Steve was also the kind of guy with whom I’d never naturally be friends for no reason other than that we’d never have crossed paths. I didn’t go to pubs, I didn’t work in his industry, I didn’t play rugby, and I didn’t work out. Well, I added one of those things to the list of things I do, and that changed.
The gym was actually co-owned by a number of people — Steve was just the operating partner. Joey was another co-owner and another strong personality in the gym. He was the first of a few Canadians I met (mostly at Typhoon) who made me realise they’re not all wusses, as they’re portrayed on TV. Maybe the rest of them are…
The rest of the people in the gym were also new types of friends for me. Teachers, pilots, mums, people from other industries. Regular people who had regular jobs of various sorts, who went out, had dating lives or families, and generally seemed much more normal than the startup geeks and semi-religious types with whom I’d previously hung out.
The way in which Steve and Joey (and others, maybe) influenced the culture was to attract good people and exclude bad ones. I learned of this over time. If someone was a bad seed, they were shown the door. If someone was good value, they were encouraged to stay.
But this wasn’t done in an insular way. The way I know this is that if that group included me, it was an inclusive one! Whether someone could stay or not mostly depended on whether they had a good attitude. If someone was a team player, supported others, and had positive energy, they belonged at Typhoon. So the crew there was phenomenal.
Which isn’t to say culture at the gym was perfect. There was drama, of course, as there is at every CrossFit gym. People dated people, broke up, and rebounded with others. Coaches dated people. Some members developed bad blood and had to leave. In some ways, you can’t avoid this stuff — it’s just what happens in a society. Some of it was unfortunate and affected some of my close friends, but mostly, people didn’t let it spill out into their day-to-day experience. I didn’t have drama at Typhoon, but I did have drama at the gym I went to next, so I know a bit about what that feels like.

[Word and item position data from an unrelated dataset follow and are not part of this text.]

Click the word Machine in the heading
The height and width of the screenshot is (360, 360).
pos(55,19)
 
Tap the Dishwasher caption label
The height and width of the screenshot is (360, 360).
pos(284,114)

With the Typhoon crew, I did stuff I hadn’t done much of since many years earlier, or maybe ever. I hung out in the gym on weekends, chatting about nothing. We went out to the pub (sometimes, though not often, as I still don’t drink). We had parties, occasionally. Honestly, I sometimes felt a little out of place, but only because of sobriety, plus my own hangups and inexperience doing this “normal” stuff. It wasn’t on them, because they accepted — even liked — me, and I felt it.
Hanging out with this group of gweilos let me see myself in a new way. I never had seen myself as physically inept, but nor did I think of myself as an athlete, as I now do, someone who picks up sports and physical things easily. I hadn’t ever thought of myself as someone who socialised a lot, but now I know I can make friends fairly easily in unfamiliar environments. And I had never thought I could be physically, superficially attractive to women, but realised that was now possible. It’s a nice feeling for a nerd to have.
Typhoon set me up for so much. I moved to San Francisco, starting a new life in a new gym (Flagship Athletics) with new friends, confident that I could survive the physical intensity of it and make new friends in the process (I did both). After getting bored with CrossFit later, I started new sports, like MMA and dancing, safe in the knowledge that I had the athletic prowess to become good at them. And Typhoon was the place that taught me that I could be accepted by and form banter-filled chat groups with a disparate group of people, the latter of which is all I want, really.
CrossFit Typhoon went through a number of iterations after I left. New owners (I think a few generations), facelifts, different people, and even a different location. I’m sure many others have had their own stories to tell, and they’d all be different from mine. But there won’t be any more once it closes.
Because in two weeks, in late 2025, CrossFit Typhoon will close permanently. I’m sad that it’s closing, but I also know those memories, friends, and life lessons will stay with me forever.